The answer required is how many lines of the following entries contain the word "agent", with no other words.

-=-=-

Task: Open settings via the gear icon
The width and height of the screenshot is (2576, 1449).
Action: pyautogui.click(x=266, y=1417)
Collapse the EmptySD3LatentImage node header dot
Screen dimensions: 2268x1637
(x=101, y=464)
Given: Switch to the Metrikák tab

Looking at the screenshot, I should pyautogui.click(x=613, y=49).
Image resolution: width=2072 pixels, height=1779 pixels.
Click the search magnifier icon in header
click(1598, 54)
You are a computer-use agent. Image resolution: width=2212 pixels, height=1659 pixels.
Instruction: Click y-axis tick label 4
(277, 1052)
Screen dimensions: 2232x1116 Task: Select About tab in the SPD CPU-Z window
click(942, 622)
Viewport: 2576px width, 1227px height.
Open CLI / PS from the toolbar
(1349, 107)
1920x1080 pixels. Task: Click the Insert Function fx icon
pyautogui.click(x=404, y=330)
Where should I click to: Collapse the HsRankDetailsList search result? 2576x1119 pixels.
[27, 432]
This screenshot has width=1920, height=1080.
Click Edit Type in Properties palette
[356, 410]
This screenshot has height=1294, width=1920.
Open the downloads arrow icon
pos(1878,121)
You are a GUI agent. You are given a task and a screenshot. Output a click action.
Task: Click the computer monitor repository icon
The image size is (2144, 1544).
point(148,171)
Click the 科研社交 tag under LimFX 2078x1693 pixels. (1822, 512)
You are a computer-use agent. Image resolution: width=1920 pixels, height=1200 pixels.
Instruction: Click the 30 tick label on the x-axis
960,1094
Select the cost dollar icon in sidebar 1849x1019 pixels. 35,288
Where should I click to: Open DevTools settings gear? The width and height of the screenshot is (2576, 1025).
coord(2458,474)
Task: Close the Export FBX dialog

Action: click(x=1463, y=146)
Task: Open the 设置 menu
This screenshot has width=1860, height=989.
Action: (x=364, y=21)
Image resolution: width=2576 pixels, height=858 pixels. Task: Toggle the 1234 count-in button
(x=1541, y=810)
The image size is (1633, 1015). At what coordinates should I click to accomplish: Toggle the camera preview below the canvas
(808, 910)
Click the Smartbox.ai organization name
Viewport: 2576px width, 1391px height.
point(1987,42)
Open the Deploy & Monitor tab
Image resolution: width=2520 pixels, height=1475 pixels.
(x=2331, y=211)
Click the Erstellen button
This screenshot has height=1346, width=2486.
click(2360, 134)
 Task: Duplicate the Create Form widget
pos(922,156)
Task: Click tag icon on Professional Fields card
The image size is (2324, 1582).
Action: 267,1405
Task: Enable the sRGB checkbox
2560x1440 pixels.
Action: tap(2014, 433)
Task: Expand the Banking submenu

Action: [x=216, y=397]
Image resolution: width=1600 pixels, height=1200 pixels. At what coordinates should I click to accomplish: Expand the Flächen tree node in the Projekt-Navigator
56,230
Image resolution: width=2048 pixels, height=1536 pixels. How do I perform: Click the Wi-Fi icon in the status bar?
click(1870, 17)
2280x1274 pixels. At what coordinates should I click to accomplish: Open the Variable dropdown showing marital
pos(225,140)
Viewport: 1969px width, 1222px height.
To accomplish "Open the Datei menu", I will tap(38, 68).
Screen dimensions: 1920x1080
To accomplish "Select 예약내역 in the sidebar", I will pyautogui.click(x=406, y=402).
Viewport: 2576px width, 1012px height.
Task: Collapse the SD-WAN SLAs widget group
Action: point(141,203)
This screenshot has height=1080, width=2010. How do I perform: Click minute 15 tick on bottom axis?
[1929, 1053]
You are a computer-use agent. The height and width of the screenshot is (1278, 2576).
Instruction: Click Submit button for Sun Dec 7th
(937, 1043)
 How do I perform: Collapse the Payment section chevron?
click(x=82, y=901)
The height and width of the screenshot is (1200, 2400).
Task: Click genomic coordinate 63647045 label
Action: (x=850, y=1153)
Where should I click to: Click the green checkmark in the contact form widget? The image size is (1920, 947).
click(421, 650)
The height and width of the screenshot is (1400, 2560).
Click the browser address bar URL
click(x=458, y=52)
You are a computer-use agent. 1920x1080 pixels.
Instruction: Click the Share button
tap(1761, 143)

-=-=-

* **RESPONSE**: 5